§ What needs to be done
Pull out each line in the items below that contains the string "tick", and copy those lines in full.

§ Data for the task
________________

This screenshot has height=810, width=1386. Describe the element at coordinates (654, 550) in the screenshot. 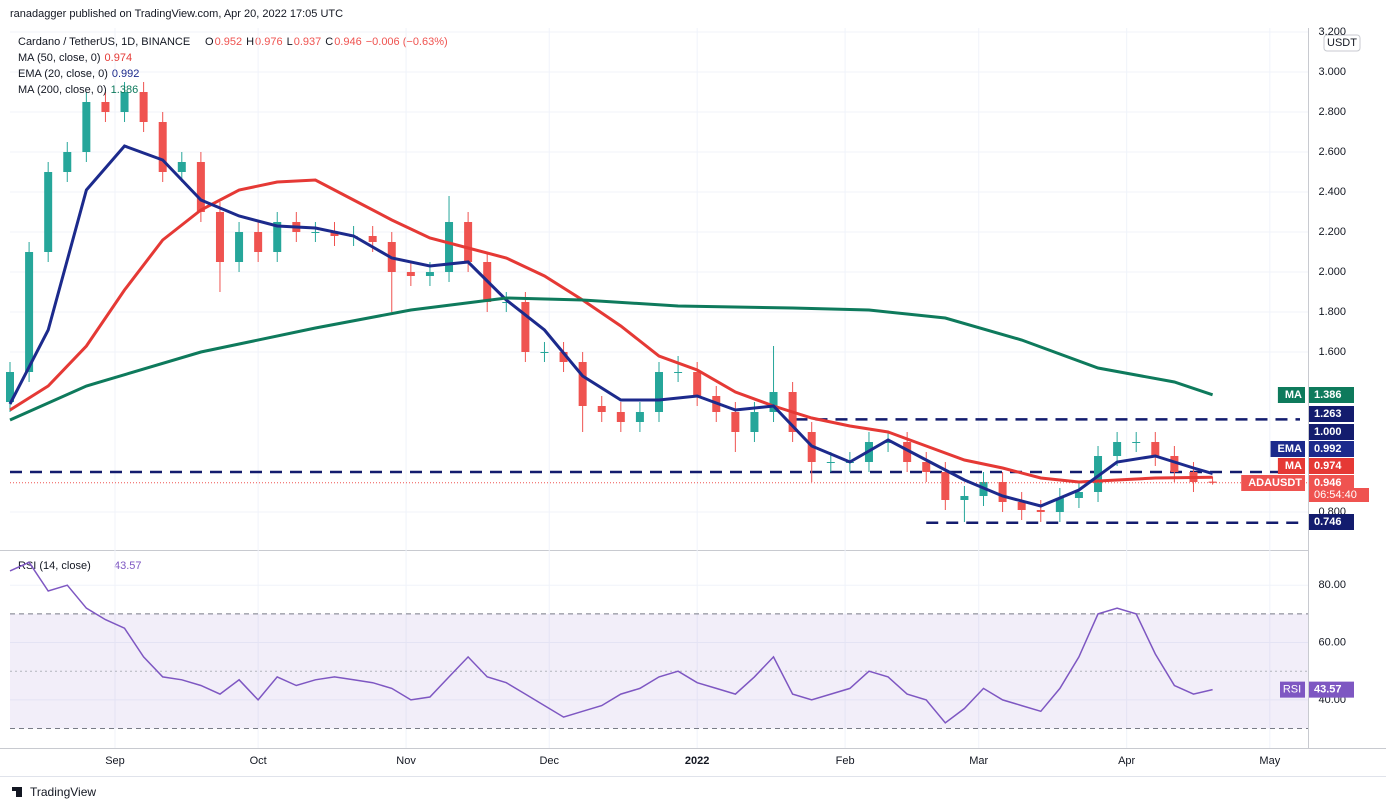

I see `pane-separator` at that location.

________________

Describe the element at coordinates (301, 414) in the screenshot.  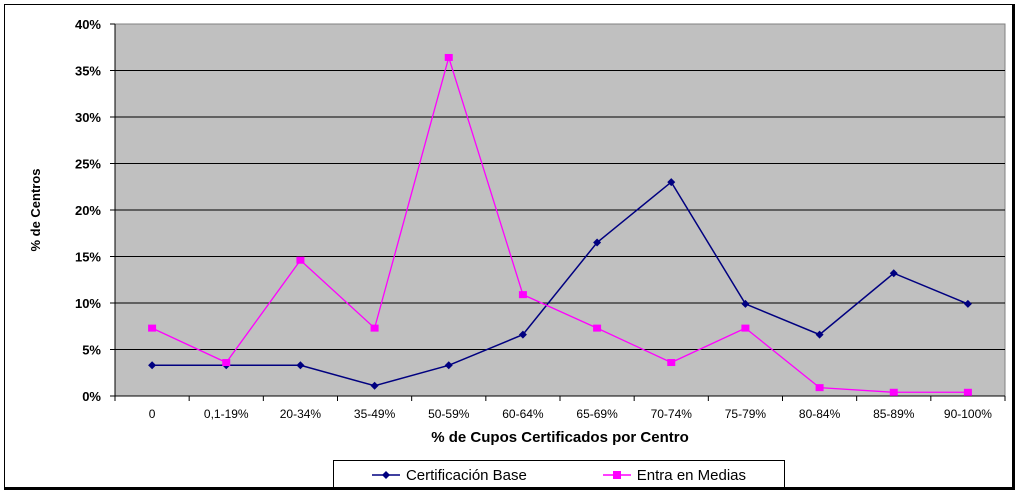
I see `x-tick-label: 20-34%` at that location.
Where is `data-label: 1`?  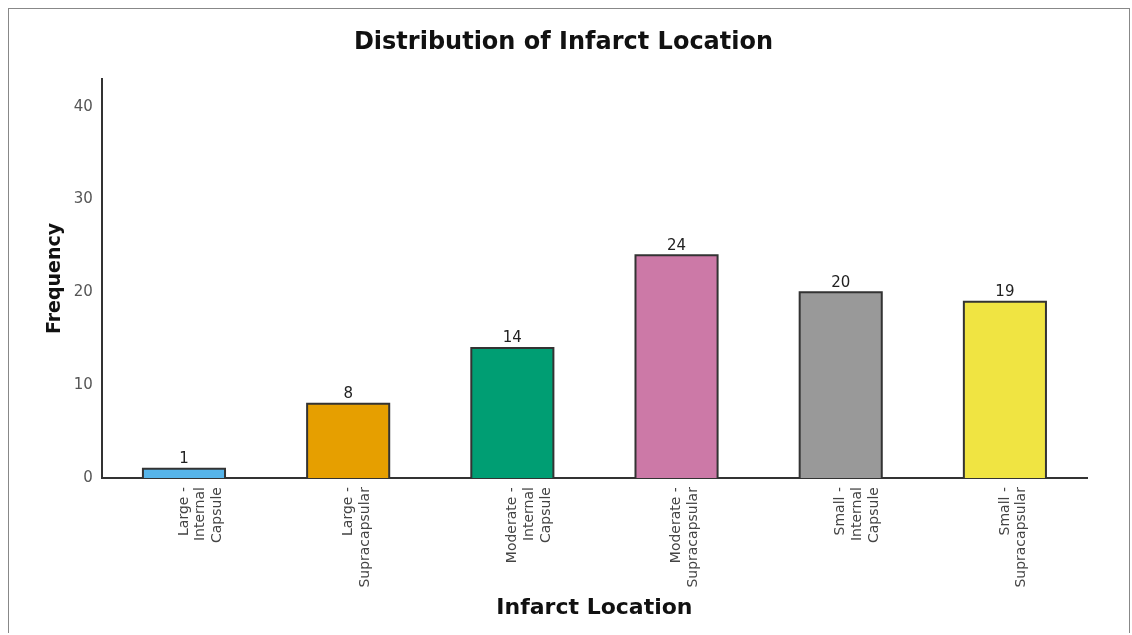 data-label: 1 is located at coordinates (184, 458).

________________

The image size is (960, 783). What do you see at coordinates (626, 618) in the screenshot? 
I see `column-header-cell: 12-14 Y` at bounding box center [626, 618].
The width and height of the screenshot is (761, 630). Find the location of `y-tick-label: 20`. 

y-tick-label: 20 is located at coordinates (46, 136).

________________

§ The answer
I see `x-tick-label: 20-34%` at that location.
The width and height of the screenshot is (761, 630). Find the location of `y-tick-label: 20`. 
y-tick-label: 20 is located at coordinates (46, 136).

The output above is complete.